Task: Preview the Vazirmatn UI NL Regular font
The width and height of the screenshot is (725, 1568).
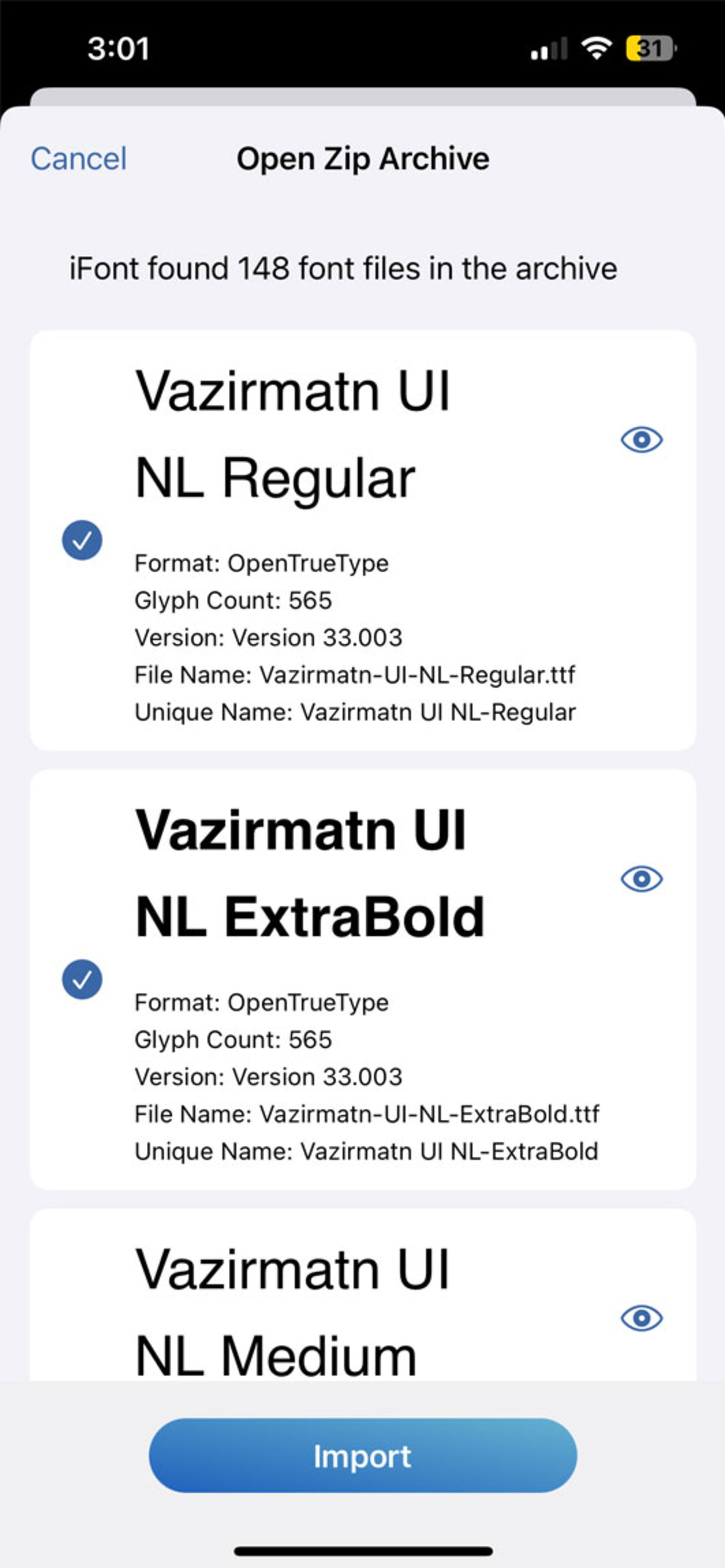Action: [642, 439]
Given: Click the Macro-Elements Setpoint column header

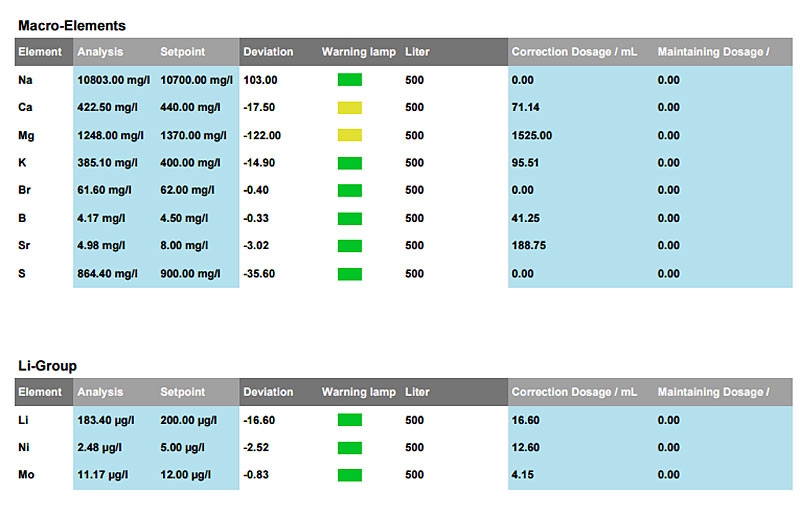Looking at the screenshot, I should [x=183, y=52].
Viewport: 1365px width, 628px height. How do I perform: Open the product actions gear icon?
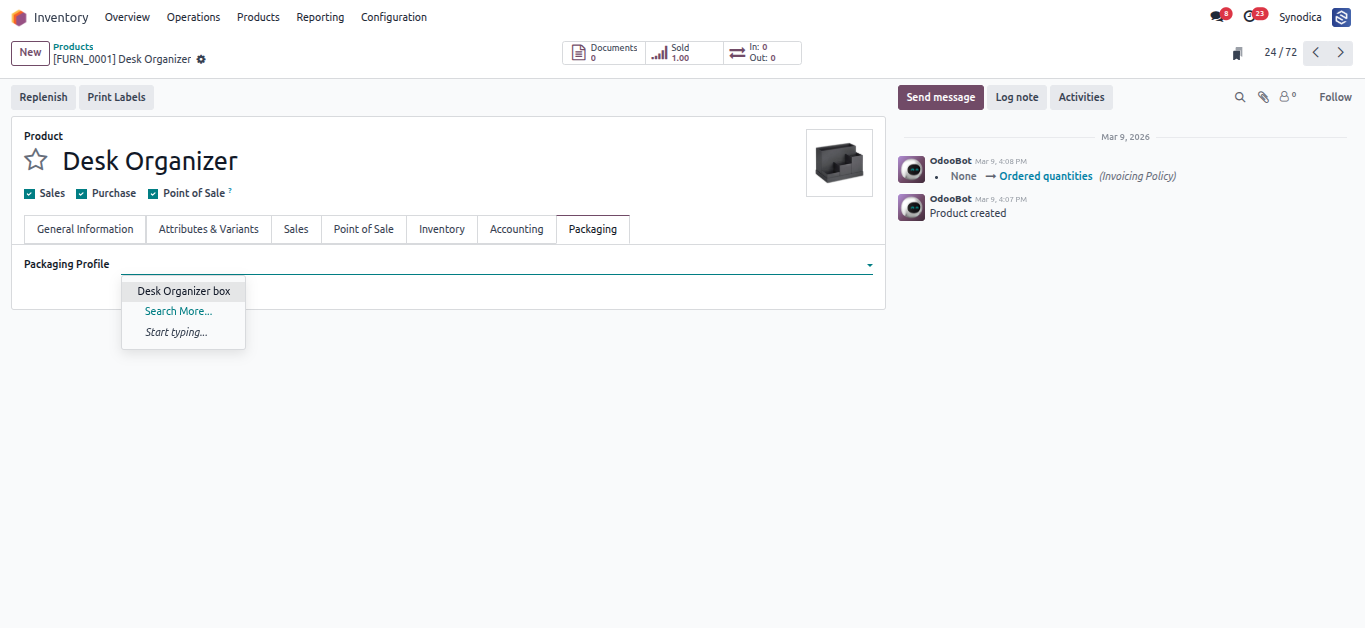point(201,60)
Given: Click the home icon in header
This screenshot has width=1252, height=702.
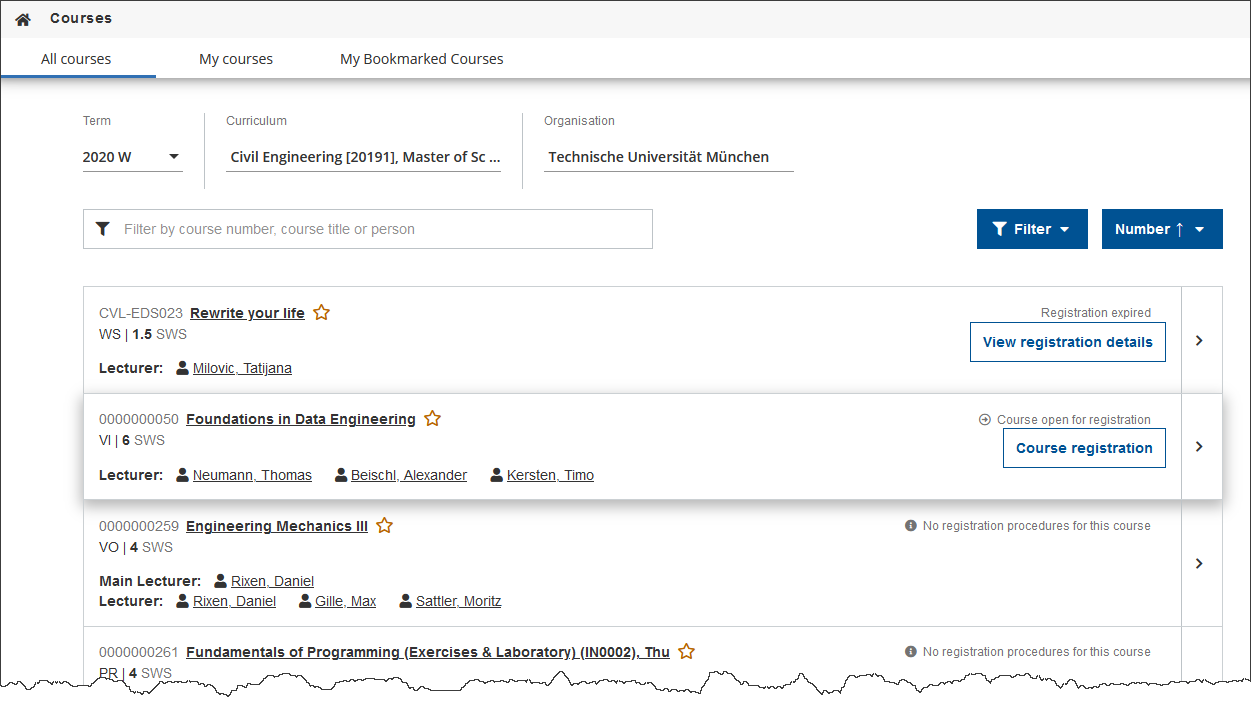Looking at the screenshot, I should (x=23, y=19).
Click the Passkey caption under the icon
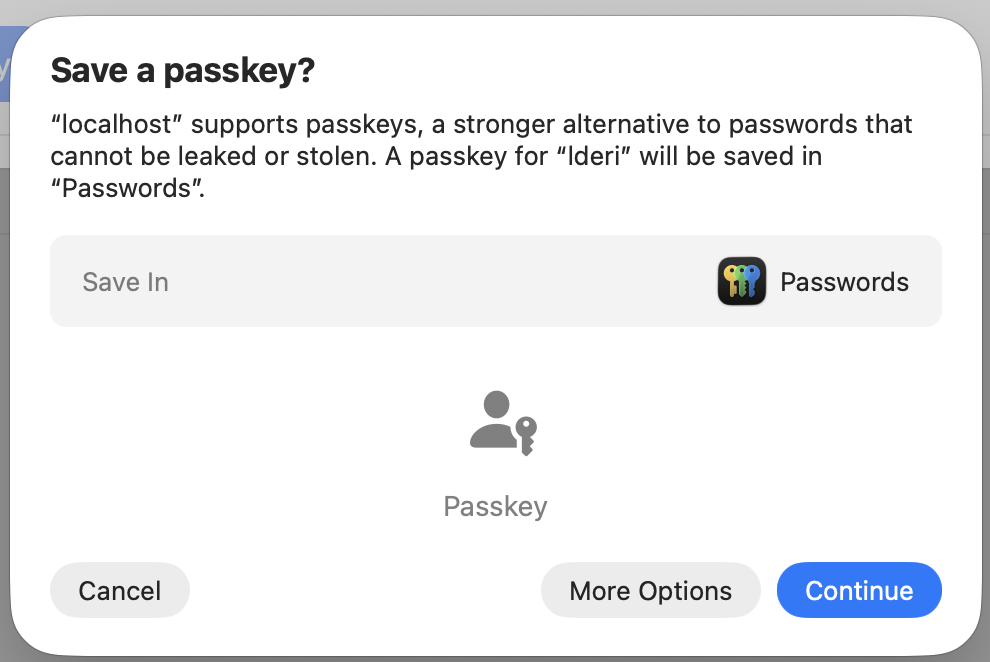This screenshot has width=990, height=662. [x=495, y=506]
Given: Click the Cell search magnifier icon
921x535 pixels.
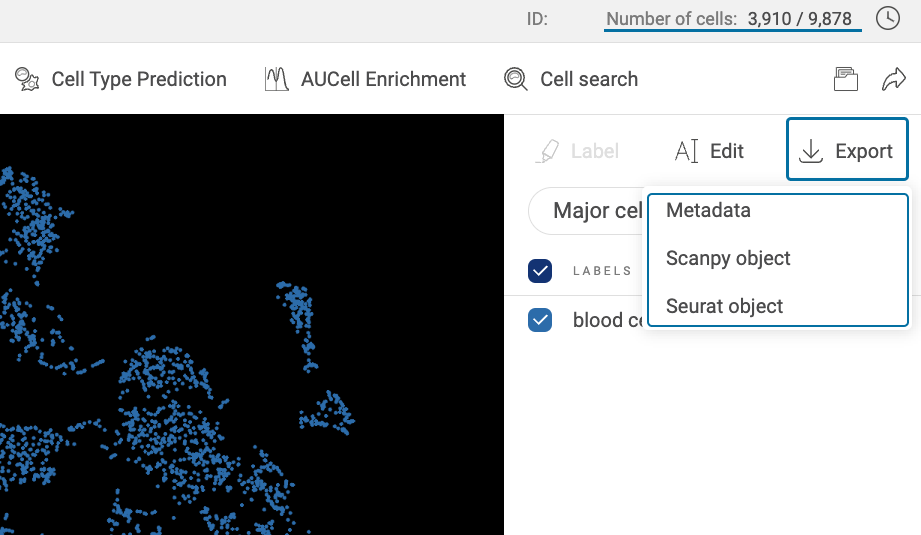Looking at the screenshot, I should [x=516, y=80].
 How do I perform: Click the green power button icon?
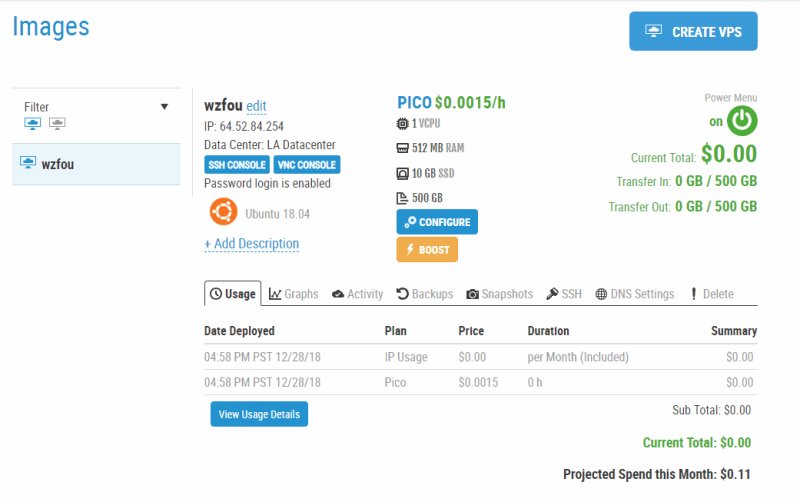(742, 121)

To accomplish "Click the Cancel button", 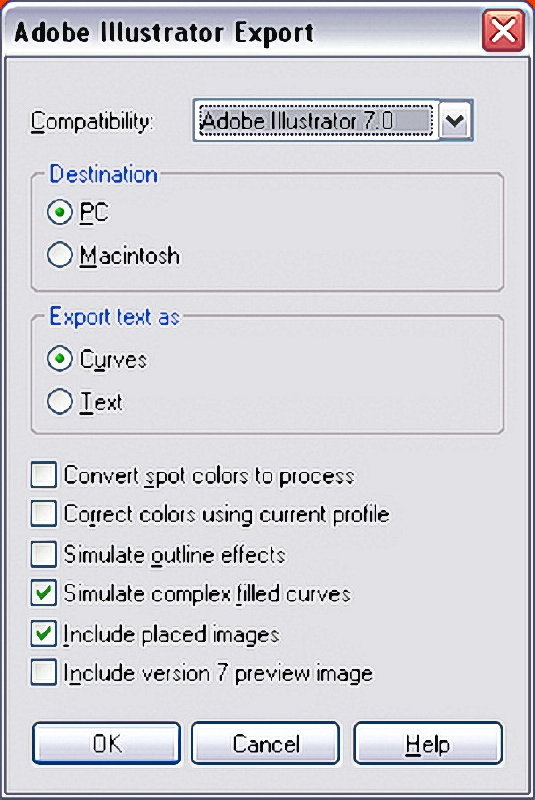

Prompt:
Repeat the records verbatim, excluding pictures.

Expected output:
Task: Preview the Vazirmatn UI NL Regular font
The width and height of the screenshot is (725, 1568).
Action: [642, 439]
Given: Click the Macro-Elements Setpoint column header

Looking at the screenshot, I should [x=183, y=52].
Viewport: 1365px width, 628px height. How do I perform: Open the product actions gear icon?
point(201,60)
Given: Click the home icon in header
This screenshot has width=1252, height=702.
Looking at the screenshot, I should (x=23, y=19).
Click the Passkey caption under the icon
This screenshot has width=990, height=662. [x=495, y=506]
Given: Click the Cell search magnifier icon
921x535 pixels.
Looking at the screenshot, I should [x=516, y=80].
 How do I perform: Click the green power button icon?
(742, 121)

To accomplish "Click the Cancel button", 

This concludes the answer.